El PAMI acumula una deuda con sus prestadores que ya amenaza la atención de millones de jubilados y personas con discapacidad en todo el país. Más del 50% de odontólogos, ópticas y acompañantes terapéuticos no cobran desde octubre de 2025, lo que derivó en suspensiones de consultas, estudios y cirugías programadas en Buenos Aires, Neuquén, Río Negro, Chubut y La Pampa.
La crisis no es nueva. El conflicto entre el PAMI y sus prestadores viene escalando desde hace meses, en un contexto de ajuste generalizado sobre el sistema de salud pública que el gobierno de Javier Milei profundizó desde su llegada al poder.
El golpe más duro lo reciben quienes menos recursos tienen para buscar alternativas.

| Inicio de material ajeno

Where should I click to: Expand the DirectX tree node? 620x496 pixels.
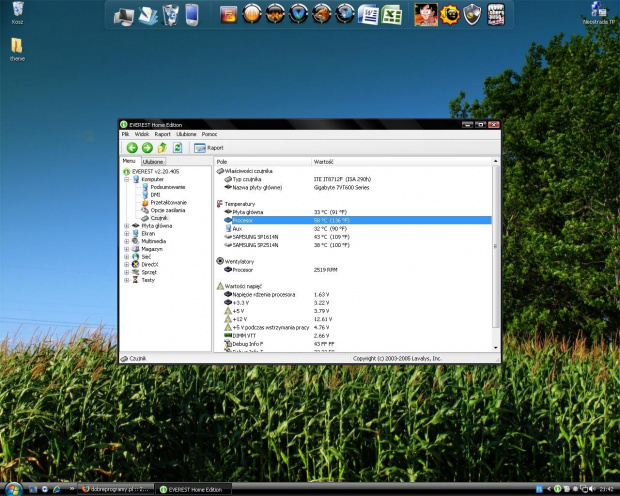(x=127, y=264)
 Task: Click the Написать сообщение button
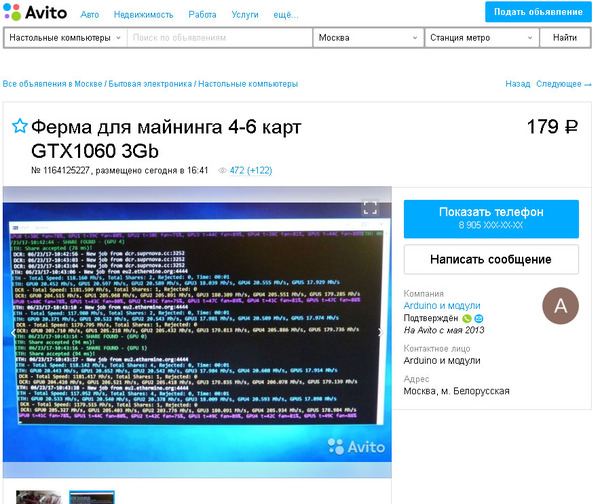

El programa Incluir Salud, que garantiza cobertura médica gratuita a personas con discapacidad, madres de siete o más hijos y mayores de 70 años sin otra cobertura, adeuda prestaciones desde hace seis meses. Sin cobro, los prestadores suspenden la atención. Sin atención, las familias quedan a la deriva.

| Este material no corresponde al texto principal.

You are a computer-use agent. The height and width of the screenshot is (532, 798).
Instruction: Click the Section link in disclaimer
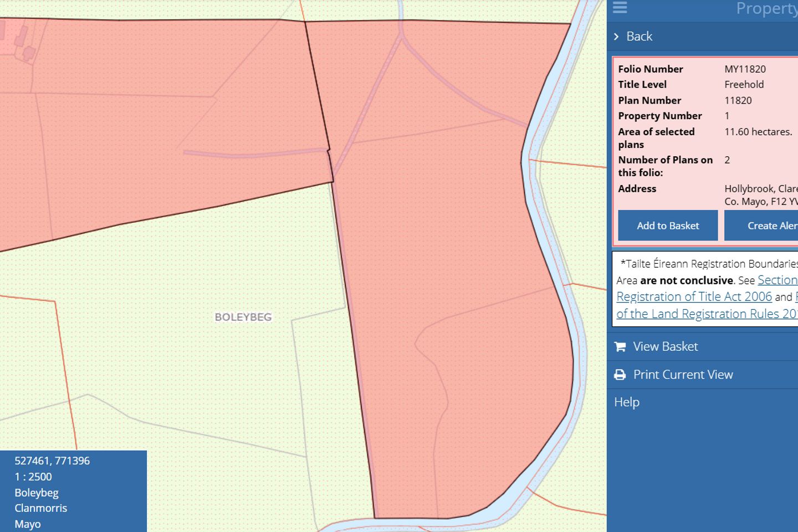pos(777,280)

Frente al Ministerio de Salud, quienes reclamaban el cumplimiento de los pagos —entre ellos personas en silla de ruedas, con síndrome de Down y con ceguera— fueron reprimidos por efectivos de la Policía de la Ciudad, bajo el mando de Jorge Macri. Hubo golpes y empujones contra manifestantes que entonaban el Himno Nacional.
La actriz Valentina Bassi, madre de un joven con autismo y una de las caras más visibles del reclamo, describió con dureza lo ocurrido: "Nos vinieron a correr. Hay chicos con síndrome de Down, en silla de ruedas, ciegos, y los tuvimos que resguardar". Bassi también denunció el incumplimiento sistemático del Estado: "No damos más, no cumplen la ley. Recién están pagando octubre. Las familias no tenemos plan B".
La represión policial a personas con discapacidad reclamando atención médica sintetiza, en una sola imagen, el rumbo de una gestión que recorta derechos mientras protege otros intereses.